» **Material for the task**
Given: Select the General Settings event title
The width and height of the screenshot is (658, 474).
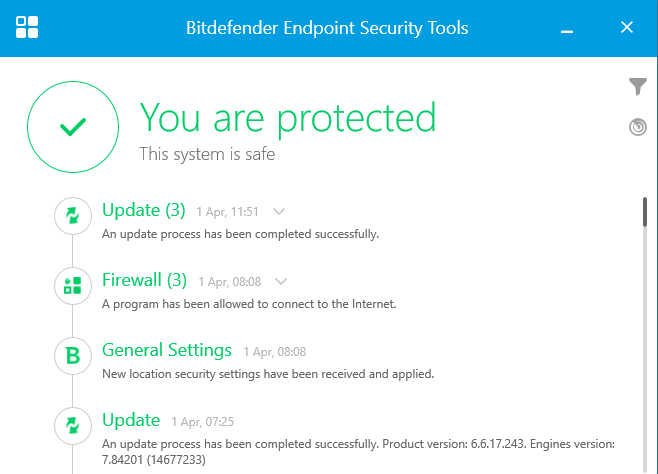Looking at the screenshot, I should click(167, 350).
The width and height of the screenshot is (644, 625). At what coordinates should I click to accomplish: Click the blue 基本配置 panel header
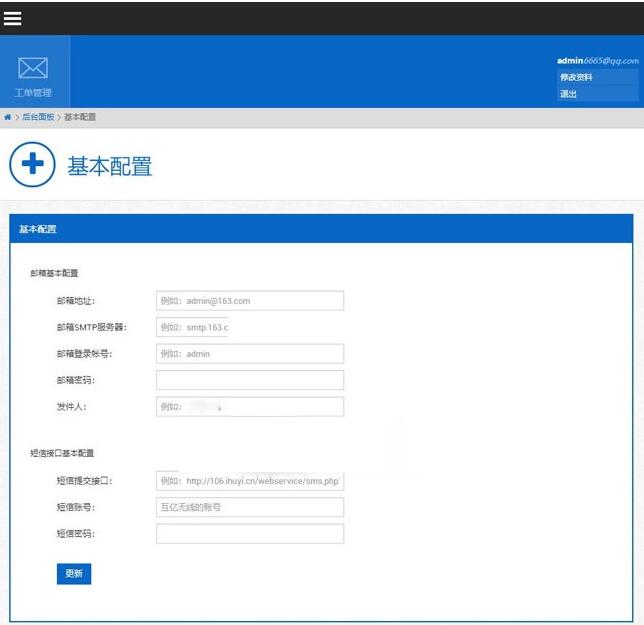(321, 229)
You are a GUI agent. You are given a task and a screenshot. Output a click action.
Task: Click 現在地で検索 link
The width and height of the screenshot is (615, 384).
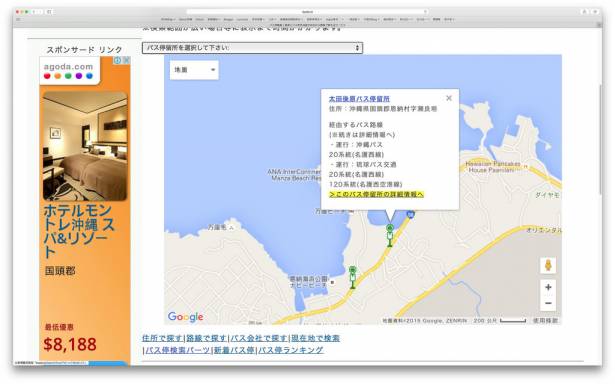315,338
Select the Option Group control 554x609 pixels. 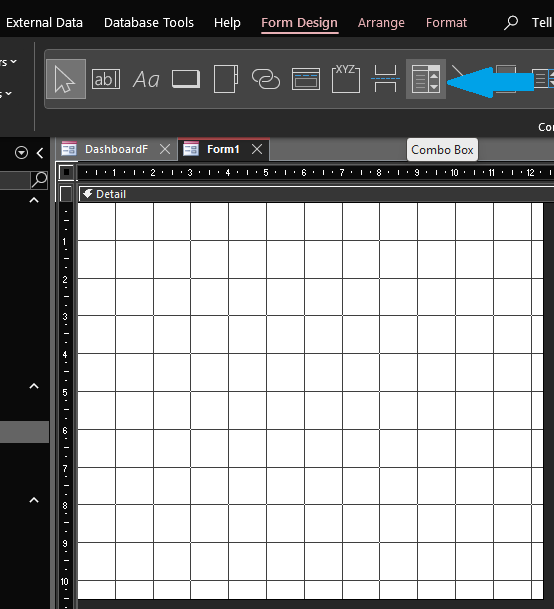(346, 79)
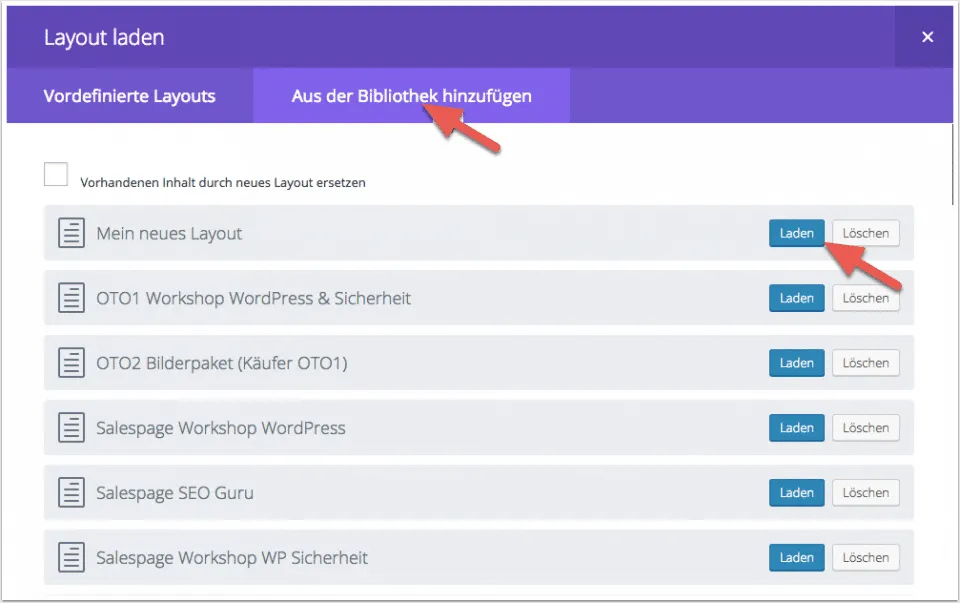Remove the Salespage Workshop WordPress layout with Löschen

(x=865, y=428)
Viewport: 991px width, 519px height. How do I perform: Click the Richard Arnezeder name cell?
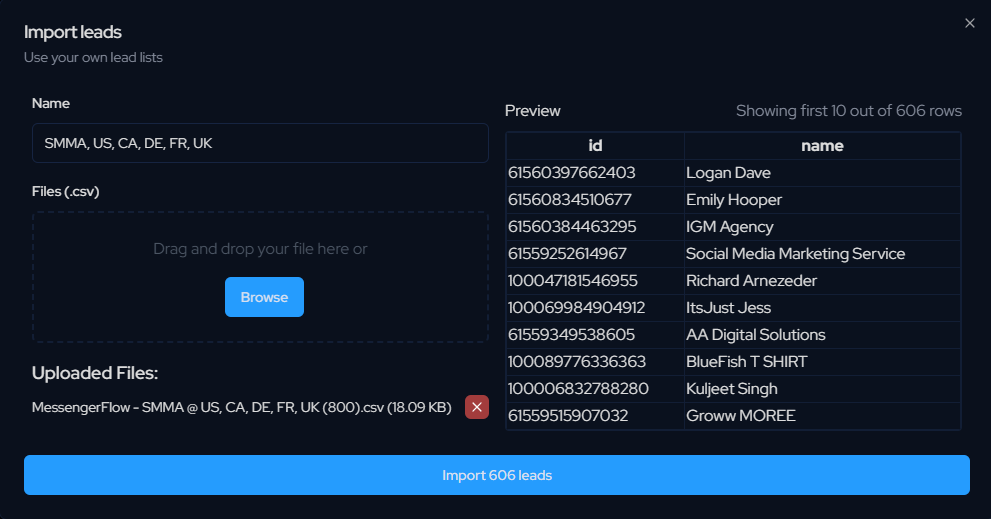[751, 281]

» **Assignment**
From the line containing "Viewport: 991px width, 519px" down to the final line of the material, restate every line word for word, and only those; drop the pictures.

» **Result for this task**
Viewport: 991px width, 519px height. How do I perform: Click the Richard Arnezeder name cell?
[751, 281]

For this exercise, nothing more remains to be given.